Viele Menschen fliehen aus Syrien, Afghanistan oder dem Irak – und kommen auch über Belarus nach Baden-Württemberg. Foto: dpa/Patrick Pleul

Immer mehr Geflüchtete kommen nach Baden-Württemberg. Allein im Oktober waren es fast 3000. Doch die Erstaufnahmeeinrichtungen sind voll – und die Landkreise suchen „händeringend“ nach neuen Unterkünften.
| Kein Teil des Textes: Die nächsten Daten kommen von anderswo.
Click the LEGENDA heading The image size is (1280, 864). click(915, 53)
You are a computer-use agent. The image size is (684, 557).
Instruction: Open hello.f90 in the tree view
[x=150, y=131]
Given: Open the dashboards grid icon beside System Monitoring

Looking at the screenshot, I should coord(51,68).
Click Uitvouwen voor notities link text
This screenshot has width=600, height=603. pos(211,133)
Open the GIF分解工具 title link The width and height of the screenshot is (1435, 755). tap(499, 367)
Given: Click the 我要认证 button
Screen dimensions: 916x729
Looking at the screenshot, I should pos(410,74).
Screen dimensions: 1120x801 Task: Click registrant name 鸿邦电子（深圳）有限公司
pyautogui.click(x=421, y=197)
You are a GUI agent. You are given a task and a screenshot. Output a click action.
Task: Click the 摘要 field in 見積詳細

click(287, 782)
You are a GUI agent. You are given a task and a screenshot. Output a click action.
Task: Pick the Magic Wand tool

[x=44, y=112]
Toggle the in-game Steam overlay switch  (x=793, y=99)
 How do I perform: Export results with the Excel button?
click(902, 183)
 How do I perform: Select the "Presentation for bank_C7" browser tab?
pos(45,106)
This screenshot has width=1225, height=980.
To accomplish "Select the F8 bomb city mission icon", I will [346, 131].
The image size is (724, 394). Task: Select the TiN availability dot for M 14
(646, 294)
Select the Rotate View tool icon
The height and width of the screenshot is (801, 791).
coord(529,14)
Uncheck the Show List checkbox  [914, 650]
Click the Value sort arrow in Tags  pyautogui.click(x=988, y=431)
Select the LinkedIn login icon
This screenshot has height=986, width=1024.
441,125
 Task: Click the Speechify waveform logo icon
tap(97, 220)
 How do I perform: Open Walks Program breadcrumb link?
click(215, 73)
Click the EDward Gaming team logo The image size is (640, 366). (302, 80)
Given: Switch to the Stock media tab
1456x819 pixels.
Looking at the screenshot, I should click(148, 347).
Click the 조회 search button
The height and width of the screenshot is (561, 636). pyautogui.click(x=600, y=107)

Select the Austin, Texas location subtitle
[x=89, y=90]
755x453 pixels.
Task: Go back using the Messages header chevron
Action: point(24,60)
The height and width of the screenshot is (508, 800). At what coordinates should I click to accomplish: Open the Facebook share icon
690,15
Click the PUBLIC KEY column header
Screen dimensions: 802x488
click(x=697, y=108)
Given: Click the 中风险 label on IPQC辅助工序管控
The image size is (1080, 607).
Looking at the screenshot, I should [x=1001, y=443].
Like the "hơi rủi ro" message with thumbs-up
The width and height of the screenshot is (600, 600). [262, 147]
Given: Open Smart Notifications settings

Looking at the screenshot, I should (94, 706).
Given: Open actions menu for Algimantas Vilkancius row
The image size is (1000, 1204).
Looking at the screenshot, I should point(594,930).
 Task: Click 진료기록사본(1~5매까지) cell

Stuttgart - Die Zahl der Schutzsuchenden, die nach Baden-Württemberg kommen, steigt weiter an. Im Oktober sind laut dem baden-württembergischen Justizministerium rund 2900 Geflüchtete im Südwesten angekommen. Ein Teil der Menschen wird demnach noch auf andere Bundesländer verteilt, dennoch sind dies deutlich mehr Neuankömmlinge als noch im September mit etwas mehr als 1700. „Die Erstaufnahmeeinrichtungen sind voll, wir müssen deshalb zum fünften Mal in Folge die Zuweisungen an die Stadt- und Landkreise erhöhen“, sagte CDU-Staatssekretär Siegfried Lorek. Konkret bedeutet das: Viele Asylsuchende werden schneller von den Landeserstaufnahmestellen in die sogenannte vorläufige Unterbringung in den Kreisen geschickt.